Although neural-immune interactions can often serve to promote healing and recovery after insult, aberrant or unchecked inflammation can also produce detrimental effects in the CNS. One such example is the autoimmune demyelinating disorder, multiple sclerosis. Numerous studies have, with varying degrees of success, sought to gain insight into the pathogenesis and progression of MS using animal models of the disease. In a perspective article on page 1074, Richard Ransohoff describes these various animal models. Illustrating the relative strengths and weaknesses of each, Dr. Ransohoff pays particular attention to which aspects of the human disease each system recapitulates, thus providing insight into the types of biological and pathological questions that each model is suited to address and offering a caution for investigators interested in developing potential therapeutics for this debilitating disease.
While all these articles highlight the impact of the immune system of neural function, Issac Chiu, Christian von Hehn and Clifford Woolf suggest that the inverse may also be true. In a perspective article on page 1063, these authors postulate that the somatosensory and autonomic nervous systems play an active role in host defense via direct regulation of immunological and inflammatory responses in the periphery. They discuss examples of both positive and negative modulation of immune responses by neural mechanisms and caution that potential treatments aimed at alleviating immune dysfunction may also need to take into account these often overlooked regulatory mechanisms.

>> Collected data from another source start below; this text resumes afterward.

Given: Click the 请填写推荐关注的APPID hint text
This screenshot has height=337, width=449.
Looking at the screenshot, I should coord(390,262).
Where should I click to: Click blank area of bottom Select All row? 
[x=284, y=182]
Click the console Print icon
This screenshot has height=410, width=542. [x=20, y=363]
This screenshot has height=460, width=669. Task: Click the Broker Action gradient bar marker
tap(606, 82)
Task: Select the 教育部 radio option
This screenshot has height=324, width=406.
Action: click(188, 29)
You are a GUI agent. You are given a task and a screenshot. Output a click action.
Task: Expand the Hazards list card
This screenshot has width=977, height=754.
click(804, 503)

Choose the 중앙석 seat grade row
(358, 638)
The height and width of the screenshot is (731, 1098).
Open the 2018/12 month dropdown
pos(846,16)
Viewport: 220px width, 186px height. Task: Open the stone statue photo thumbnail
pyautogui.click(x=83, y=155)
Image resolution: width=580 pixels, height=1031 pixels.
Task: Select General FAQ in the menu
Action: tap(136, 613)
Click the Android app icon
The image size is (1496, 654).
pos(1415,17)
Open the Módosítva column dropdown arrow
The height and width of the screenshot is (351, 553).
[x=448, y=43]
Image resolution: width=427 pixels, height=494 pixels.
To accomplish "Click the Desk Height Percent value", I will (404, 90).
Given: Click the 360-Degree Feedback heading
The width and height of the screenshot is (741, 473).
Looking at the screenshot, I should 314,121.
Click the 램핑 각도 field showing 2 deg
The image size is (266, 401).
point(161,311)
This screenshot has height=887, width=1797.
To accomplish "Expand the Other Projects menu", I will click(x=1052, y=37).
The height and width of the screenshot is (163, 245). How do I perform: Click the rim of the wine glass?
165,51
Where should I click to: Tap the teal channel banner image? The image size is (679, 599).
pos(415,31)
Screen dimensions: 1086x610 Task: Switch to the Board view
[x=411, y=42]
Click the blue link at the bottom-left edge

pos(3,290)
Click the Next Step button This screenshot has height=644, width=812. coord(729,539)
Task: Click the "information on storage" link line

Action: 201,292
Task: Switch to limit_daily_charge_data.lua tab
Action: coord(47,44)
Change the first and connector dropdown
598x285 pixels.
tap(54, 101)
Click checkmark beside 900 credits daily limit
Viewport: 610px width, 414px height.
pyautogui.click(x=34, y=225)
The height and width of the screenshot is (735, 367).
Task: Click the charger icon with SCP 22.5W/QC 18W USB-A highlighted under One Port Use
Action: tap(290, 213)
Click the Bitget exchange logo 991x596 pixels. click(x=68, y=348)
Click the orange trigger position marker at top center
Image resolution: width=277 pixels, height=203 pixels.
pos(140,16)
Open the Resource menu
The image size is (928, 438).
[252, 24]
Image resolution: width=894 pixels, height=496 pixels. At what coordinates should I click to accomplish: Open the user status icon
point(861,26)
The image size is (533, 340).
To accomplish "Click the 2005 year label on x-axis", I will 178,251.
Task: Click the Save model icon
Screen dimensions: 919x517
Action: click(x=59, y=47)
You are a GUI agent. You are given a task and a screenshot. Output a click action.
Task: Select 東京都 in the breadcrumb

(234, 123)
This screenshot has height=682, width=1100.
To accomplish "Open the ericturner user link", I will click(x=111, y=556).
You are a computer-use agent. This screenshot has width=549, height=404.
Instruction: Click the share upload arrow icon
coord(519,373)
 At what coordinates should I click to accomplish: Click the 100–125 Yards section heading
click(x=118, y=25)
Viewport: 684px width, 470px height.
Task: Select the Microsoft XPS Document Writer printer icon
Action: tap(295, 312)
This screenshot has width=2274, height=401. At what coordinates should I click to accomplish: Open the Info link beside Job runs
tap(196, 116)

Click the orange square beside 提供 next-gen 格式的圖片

The work described by the reviews and perspectives presented in this focus issue has vastly improved our understanding of the intricate and often reciprocal relationship between the neural and immune systems. Once thought to be separate and distinct entities, it is becoming increasingly clear that a number of diverse functions, including endogenous host-defense, disease response and post-infection or -injury repair depend on the activity and interplay of these systems. We hope that these pieces present a coherent picture of the current thought on these topics and will serve to promote further work aimed at understanding these intricate issues and perhaps inform future therapeutics.